[Bug]: <title>extract entities by nltk strategy found Error: "Column(s) ['description', 'source_id'] do not exist" #1601

HENScience · 2025-01-09T09:16:07Z

Do you need to file an issue?

I have searched the existing issues and this bug is not already filed.
My model is hosted on OpenAI or Azure. If not, please look at the "model providers" issue and don't file a new one here.
I believe this is a legitimate bug, not just a question. If this is a question, please use the Discussions area.

Describe the bug

When I set the strategy of entity extraction to nltk, the following error occurs during index creation:
KeyError: "Column(s) ['description', 'source_id'] do not exist"
graphrag\index\operations\extract_entities\extract_entities.py", line 171, in _merge_entities
.agg(description=("description", list), text_unit_ids=("source_id", list))

Steps to reproduce

No response

Expected Behavior

No response

GraphRAG Config Used

# Paste your config here
entity_extraction:
  prompt: "prompts/entity_extraction.txt"
  entity_types: [organization,person,geo,event]
  max_gleanings: 1
  strategy: 
    type: nltk

Logs and screenshots

No response

Additional Information

GraphRAG Version: v1.1.1
Operating System: window11 Professional
Python Version: 3.10

natoverse · 2025-01-10T21:37:32Z

The nltk strategy has not been used in quite some time, so it may be unreliable. However, we have a new implementation coming in the next few days that will provide the same functionality.

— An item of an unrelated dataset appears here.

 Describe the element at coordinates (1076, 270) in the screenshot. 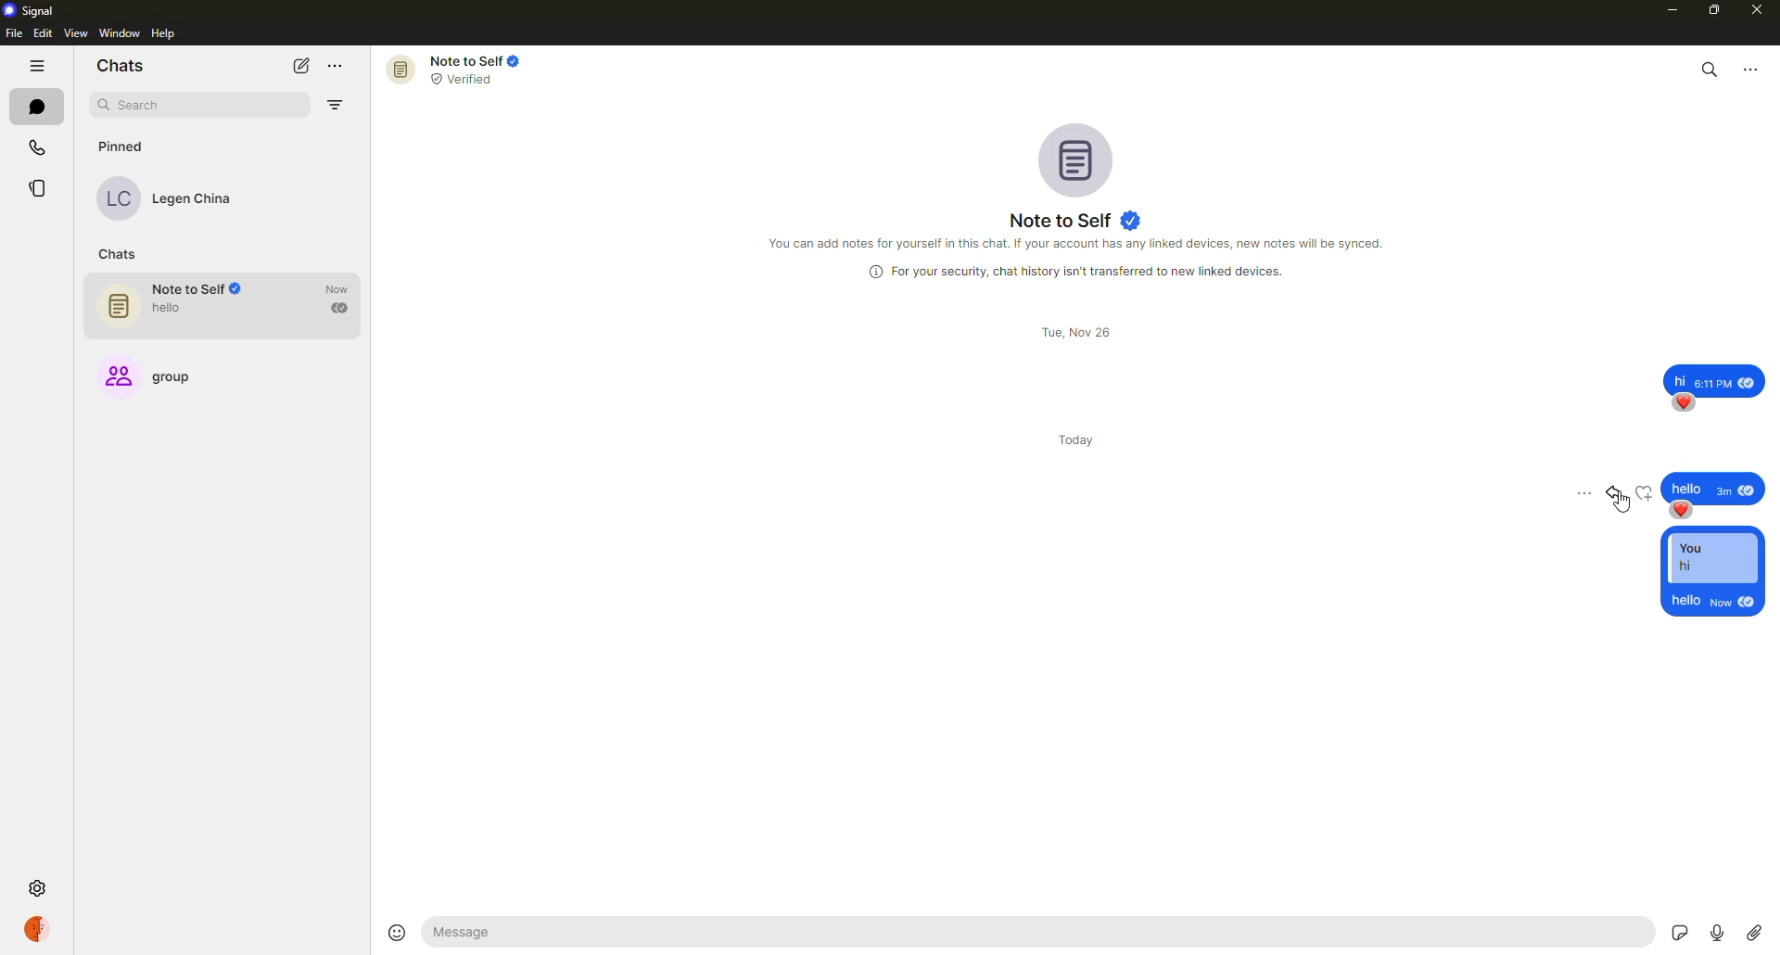

I see `info` at that location.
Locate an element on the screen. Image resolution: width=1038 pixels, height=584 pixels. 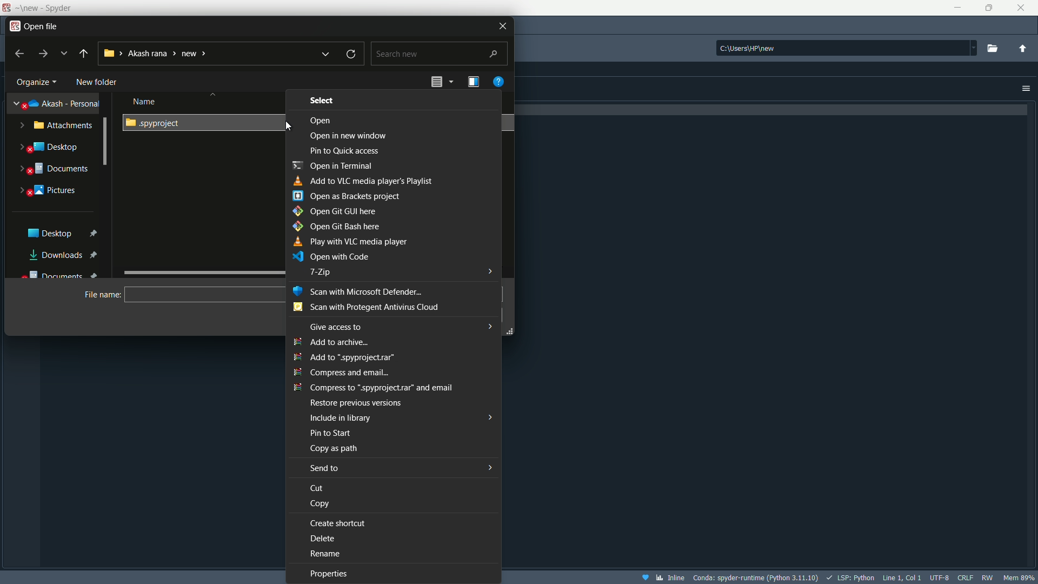
open in new window is located at coordinates (348, 135).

HENScience · 2025-01-14T05:30:39Z

Thanks! Looking forward to the functionality!
I was using the nltk strategy because the graph_intelligence strategy requests LLM cleaning, which takes too long for longer texts. For instance, processing a book with around 300k tokens takes over 1 hour. It might also be an issue with my setup, so I’m investigating further.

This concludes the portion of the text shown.